Notons qu'aucune prescription légale n'ordonne la communication, ni la notification de ces pièces à l'intéressé. Celui-ci sera conduit à l'institution à l'aide d'un subterfuge, ou bien encore il y sera conduit de force. Dans ce dernier cas surtout, la situation peut être fort malheureuse, inutile de l'ajouter. Suspect encore davantage, il peut être traité avec la dernière rigueur.

L'interné ne sait pas le plus souvent ni quelles causes ont déterminé sa collocation, ni quelles personnes ou quelles autorités sont intervenues. Il se trouve dans l'ignorance la plus entière de la situation, et l'unique chose qu'il sache, c'est qu'il est bel et bien séparé du nombre des vivants.

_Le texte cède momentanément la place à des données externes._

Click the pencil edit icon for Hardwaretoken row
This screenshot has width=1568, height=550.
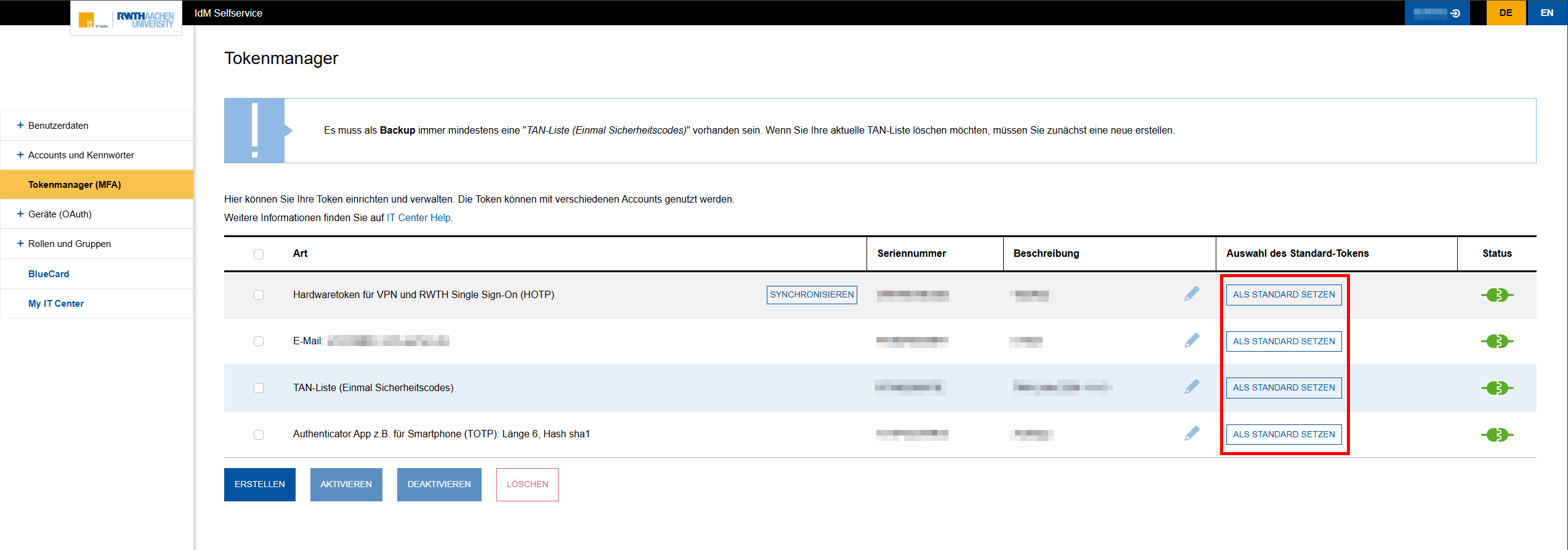click(1192, 294)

Il voit alors régulièrement, tous les jours, le chef et le médecin de l'établissement. Mais

l'un et l'autre se retranchent derrière le secret professionnel, et prétendent n'avoir rien à dire, ni au sujet des personnes qui sont intervenues, ni au sujet des causes de l'internement. L'un et l'autre ont un intérêt, celui de peupler l'institution, celui d'accroître avec la population, les ressources qui doivent en découler pour eux. C'est dans cet esprit, qu'ils s'en viennent interpeller la personne en cause et, lui refusant toute explication, la mettre souvent à une torture continuelle.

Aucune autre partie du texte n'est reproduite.